Asparagus and Artichokes with Hollandaise

byKatie Button
Total 50 mins, includes cooling time
Active 25 mins
Makes 4 servings
Aside from the traditional eggs Benedict, hollandaise is best accompanied by fresh vegetables, cooked to perfection. This recipe covers two of my favorites, with two different preparations: asparagus and artichokes. Blanching helps quick-cooking vegetables maintain vibrancy and a snappy texture, so it works perfectly for the asparagus. Blanching is also great for broccoli in a broccoli salad or green beans, fennel, peas, and carrots. Meanwhile, artichokes can be a bit more intimidating. They are oddly shaped, very firm, and thorny. After trimming and boiling in well-seasoned water, the leaves slip off to expose the tender underside, making them the perfect vessel to scoop a bit of tasty hollandaise.
Ingredients
Artichokes
  • 2 large globe artichokes
  • Kosher salt
  • Lemon juice (optional)
Ice Bath
  • 3 cups ice
Asparagus
  • Kosher salt
  • 1 pound asparagus, trimmed
  • Foolproof Hollandaise (recipe follows), for serving
    Foolproof Hollandaise
    • 3 large egg yolks
    • 1 teaspoon fresh lemon juice
    • Small pinch cayenne pepper
    • Kosher salt
    • 1 stick (1/2 cup) unsalted butter
      Directions
      1. Cook the artichokes: Combine 4 quarts water with 2 tablespoons salt in a large pot; bring to a boil over high heat.
      2. Meanwhile, prepare the artichokes: It is helpful to either rub your hands with lemon juice or pop on a pair of gloves. Artichokes can discolor your hands and leave a bitter residue. Pick off any leaves on each stem and any small leaves around the bottom of the stem. Using kitchen scissors, cut the tips off the outer leaves, removing the thorns. With a serrated knife, cut 1 to 1 1/2 inches off the tip of each artichoke. Trim the stem, leaving 1 1/2 to 2 inches and peel the outer skin from the stem. Rinse the cleaned artichokes under cold water, pulling the leaves open slightly. This will allow the boiling water to penetrate those inner leaves.
      3. Add the artichokes to the boiling water and turn the heat down to medium high to maintain a simmer. Cover with a lid and cook, turning the artichokes halfway through, until the leaves can easily pull off and a paring knife can be inserted with no resistance, about 40 minutes.
      4. Meanwhile, prepare the ice bath: Combine the ice with 1/2 gallon water in a large bowl; set aside.
      5. Blanch the asparagus: Combine 1 gallon water with 1 tablespoon salt in another large pot; bring to a rolling boil over high heat. It is important that the water comes to a rolling boil. Gently lower the asparagus into the boiling water, cover, and return to a boil as quickly as possible. Cook until tender but firm enough to retain the crispness or bite of a fresh vegetable, 1 to 2 minutes.

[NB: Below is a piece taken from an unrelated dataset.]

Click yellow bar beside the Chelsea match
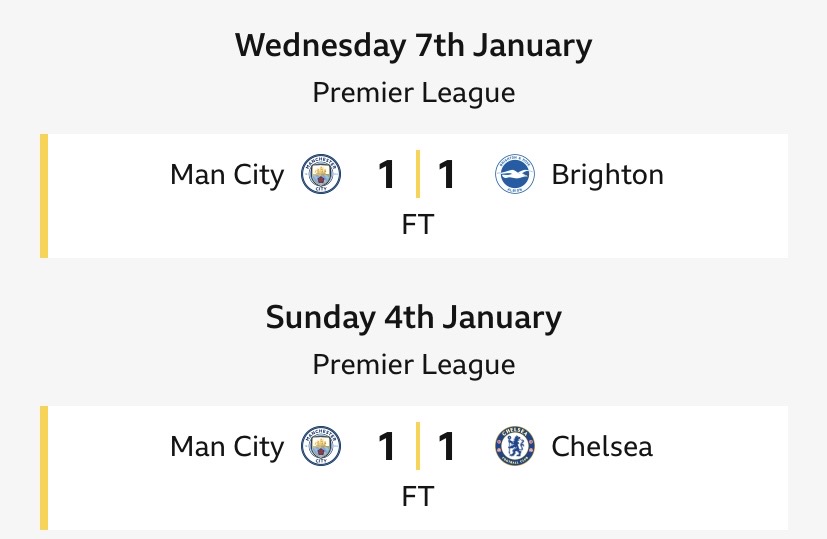The width and height of the screenshot is (827, 539). tap(44, 467)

Remove the asparagus with tongs and place directly in the ice bath for 5 minutes to halt the cooking process. Drain and pat dry.
      6. Serve the artichokes and asparagus with the hollandaise. Dip each artichoke leaf into the hollandaise, place the meatiest part in your mouth, and, using your teeth, scrape the meat off the leaf as you pull it out. The stem portion is completely edible.
      1. Foolproof Hollandaise
        1. Combine the egg yolks, lemon juice, cayenne, and 1/4 teaspoon salt in a blender.
        2. Melt the butter in a small saucepan over medium heat. Let the butter become bubbly; once the bubbles have subsided and the butter is hot but not brown, turn the blender on low speed and slowly trickle in the butter. The eggs and butter will begin to emulsify, and the sauce will thicken. Once all the butter is poured in, run the blender for 15 seconds more. Turn off the blender and adjust the seasoning of the hollandaise to taste. Serve immediately over asparagus or poached eggs, or as a dipping sauce for artichokes or crispy potatoes.